Cependant, la contraction du déficit budgétaire en 2015 résulte à la fois de la réduction des dépenses globales et de la baisse des recettes ordinaires. La suppression progressive des subventions aux hydrocarbures (hors gaz butane) amorcée en septembre 2013 s'est poursuivie avec l'arrêt le 1er janvier 2015 de la subvention au gasoil, dernière subvention en vigueur sur les produits pétroliers liquides.

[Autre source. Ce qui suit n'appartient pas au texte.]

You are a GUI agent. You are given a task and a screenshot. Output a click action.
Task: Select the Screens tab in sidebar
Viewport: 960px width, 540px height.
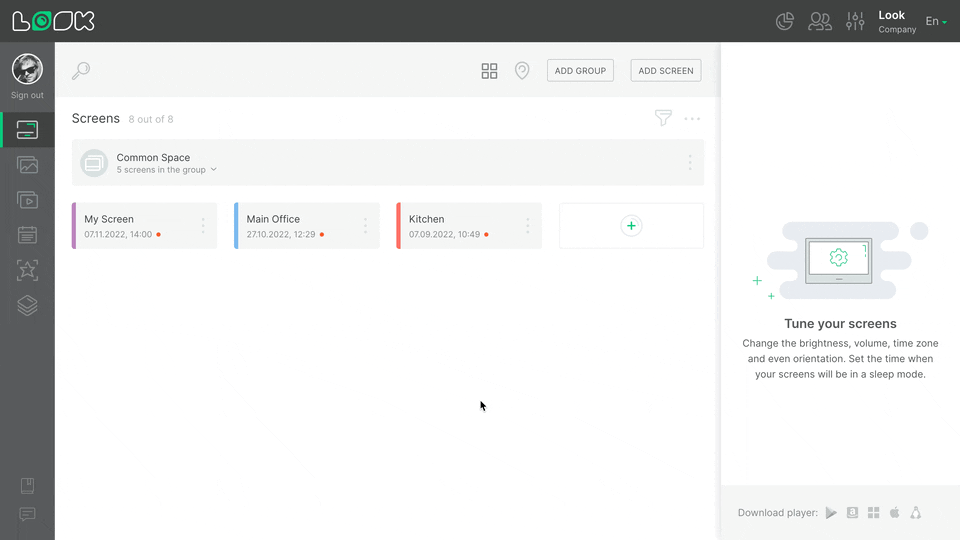[27, 129]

De fait, en glissement annuel en octobre 2015, le budget alloué aux subventions a baissé de 57.2 % pour s'établir à 1.1 milliard EUR. En 2016, de nouvelles subventions (dont peut-être celle du sucre) devraient être éliminées selon les annonces du gouvernement en août 2015. Cette politique s'est accompagnée de la mise en oeuvre et l'extension de mesures de soutien aux plus démunis et au développement du capital humain marocain, telles que le programme Tayssir (allocations en faveur de la scolarisation) ou le régime d'assistance médicale (RAMED). Les recettes ordinaires ont, quant à elles, reculé de 1.8 % en glissement annuel fin 2015.
Les recettes fiscales ont néanmoins progressé de 4.0 %, suite notamment à l'amélioration des recettes de l'impôt sur le revenu (8.4 %), de la TVA intérieure (9.3 %) et des droits d'enregistrement et de timbre (7 %) contrebalancées par une baisse de l'impôt sur les sociétés (-0.4 %). La réforme fiscale lancée en 2014 devrait être poursuivie en 2016 afin d'élargir l'assiette fiscale. La dynamique des recettes a été bonne ces dernières années avec un accroissement de 3.2 % en 2014 soit un taux de réalisation de 101.7 %.